(Records begins)

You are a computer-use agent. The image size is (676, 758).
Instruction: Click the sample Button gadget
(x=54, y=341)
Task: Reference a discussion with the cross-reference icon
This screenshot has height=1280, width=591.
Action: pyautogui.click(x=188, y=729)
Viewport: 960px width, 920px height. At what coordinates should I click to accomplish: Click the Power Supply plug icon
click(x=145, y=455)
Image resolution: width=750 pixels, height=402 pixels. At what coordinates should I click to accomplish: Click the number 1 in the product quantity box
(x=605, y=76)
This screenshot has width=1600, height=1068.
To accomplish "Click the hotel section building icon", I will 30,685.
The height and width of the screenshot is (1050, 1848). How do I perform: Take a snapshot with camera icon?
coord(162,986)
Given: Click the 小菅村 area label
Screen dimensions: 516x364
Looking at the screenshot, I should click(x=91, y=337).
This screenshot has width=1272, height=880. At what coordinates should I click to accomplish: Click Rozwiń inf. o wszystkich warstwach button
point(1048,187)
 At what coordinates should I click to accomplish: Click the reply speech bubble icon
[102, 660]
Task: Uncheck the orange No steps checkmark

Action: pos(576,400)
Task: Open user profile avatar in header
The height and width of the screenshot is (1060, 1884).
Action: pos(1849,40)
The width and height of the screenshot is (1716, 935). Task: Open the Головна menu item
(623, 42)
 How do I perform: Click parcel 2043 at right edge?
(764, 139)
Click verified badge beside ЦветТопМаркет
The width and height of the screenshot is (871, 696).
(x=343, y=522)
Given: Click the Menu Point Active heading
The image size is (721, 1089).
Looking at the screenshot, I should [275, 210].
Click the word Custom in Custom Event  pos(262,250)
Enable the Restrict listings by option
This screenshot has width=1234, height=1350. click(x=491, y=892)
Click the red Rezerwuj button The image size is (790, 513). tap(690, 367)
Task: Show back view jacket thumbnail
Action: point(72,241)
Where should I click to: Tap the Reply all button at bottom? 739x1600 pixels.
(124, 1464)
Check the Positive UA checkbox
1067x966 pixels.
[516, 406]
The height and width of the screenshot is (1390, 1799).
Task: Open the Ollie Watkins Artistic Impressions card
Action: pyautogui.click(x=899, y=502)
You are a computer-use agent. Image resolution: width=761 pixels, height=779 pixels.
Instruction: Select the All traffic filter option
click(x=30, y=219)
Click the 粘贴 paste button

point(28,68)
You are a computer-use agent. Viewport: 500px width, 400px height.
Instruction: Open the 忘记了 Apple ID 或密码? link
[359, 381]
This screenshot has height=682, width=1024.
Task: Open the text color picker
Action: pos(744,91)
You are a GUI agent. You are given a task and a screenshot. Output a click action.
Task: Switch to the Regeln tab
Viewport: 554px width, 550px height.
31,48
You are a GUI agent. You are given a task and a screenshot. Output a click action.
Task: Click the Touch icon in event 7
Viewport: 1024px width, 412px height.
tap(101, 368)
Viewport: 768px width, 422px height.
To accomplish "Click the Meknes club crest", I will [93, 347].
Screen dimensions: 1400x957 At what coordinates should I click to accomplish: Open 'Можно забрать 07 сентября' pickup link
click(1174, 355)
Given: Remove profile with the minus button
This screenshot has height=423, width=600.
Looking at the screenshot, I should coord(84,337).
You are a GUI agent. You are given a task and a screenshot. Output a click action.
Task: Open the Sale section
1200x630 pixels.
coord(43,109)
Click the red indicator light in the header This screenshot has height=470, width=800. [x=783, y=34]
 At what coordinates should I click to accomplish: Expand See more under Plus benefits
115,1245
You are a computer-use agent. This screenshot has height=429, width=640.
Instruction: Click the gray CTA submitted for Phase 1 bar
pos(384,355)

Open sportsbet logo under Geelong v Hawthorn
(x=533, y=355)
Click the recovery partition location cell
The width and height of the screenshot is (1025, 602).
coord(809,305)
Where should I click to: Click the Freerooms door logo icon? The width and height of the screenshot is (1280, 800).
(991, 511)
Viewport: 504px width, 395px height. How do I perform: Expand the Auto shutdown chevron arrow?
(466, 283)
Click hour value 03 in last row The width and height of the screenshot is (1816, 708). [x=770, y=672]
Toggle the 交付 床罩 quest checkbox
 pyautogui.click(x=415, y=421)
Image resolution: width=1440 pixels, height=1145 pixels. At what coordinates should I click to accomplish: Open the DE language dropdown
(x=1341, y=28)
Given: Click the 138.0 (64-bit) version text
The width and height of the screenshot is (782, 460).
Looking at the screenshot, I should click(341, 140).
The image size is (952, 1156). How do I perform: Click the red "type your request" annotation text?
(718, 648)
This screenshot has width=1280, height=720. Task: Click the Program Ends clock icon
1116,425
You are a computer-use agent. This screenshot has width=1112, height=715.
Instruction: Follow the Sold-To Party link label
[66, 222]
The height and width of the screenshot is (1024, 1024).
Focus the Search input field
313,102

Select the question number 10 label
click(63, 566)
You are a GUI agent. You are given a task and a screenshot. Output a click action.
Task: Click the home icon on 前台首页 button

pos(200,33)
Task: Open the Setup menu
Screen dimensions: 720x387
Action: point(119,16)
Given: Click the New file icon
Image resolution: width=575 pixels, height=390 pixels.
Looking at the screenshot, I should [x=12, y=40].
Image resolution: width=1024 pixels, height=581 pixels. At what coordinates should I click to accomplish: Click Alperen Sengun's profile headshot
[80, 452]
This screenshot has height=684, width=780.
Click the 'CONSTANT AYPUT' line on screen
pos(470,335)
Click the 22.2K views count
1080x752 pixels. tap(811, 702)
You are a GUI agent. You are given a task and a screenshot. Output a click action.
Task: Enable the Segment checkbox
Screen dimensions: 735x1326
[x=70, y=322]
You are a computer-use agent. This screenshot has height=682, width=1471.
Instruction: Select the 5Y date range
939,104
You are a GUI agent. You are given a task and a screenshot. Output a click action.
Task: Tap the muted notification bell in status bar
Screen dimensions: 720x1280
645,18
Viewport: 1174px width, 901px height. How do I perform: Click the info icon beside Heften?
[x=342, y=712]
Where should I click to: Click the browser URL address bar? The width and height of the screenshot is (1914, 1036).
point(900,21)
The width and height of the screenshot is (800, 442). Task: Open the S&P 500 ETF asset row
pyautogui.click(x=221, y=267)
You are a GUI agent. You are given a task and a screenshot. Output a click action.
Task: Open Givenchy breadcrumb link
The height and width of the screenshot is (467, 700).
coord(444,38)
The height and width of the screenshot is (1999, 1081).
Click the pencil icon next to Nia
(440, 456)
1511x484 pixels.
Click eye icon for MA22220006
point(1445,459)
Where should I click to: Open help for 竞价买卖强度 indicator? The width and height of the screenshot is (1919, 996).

(Records ends)

**To do**.
When the word "header" shows up in a line of the entries, pull that line out.

**Output for this task**.
Task: Open user profile avatar in header
Click the red indicator light in the header This screenshot has height=470, width=800. [x=783, y=34]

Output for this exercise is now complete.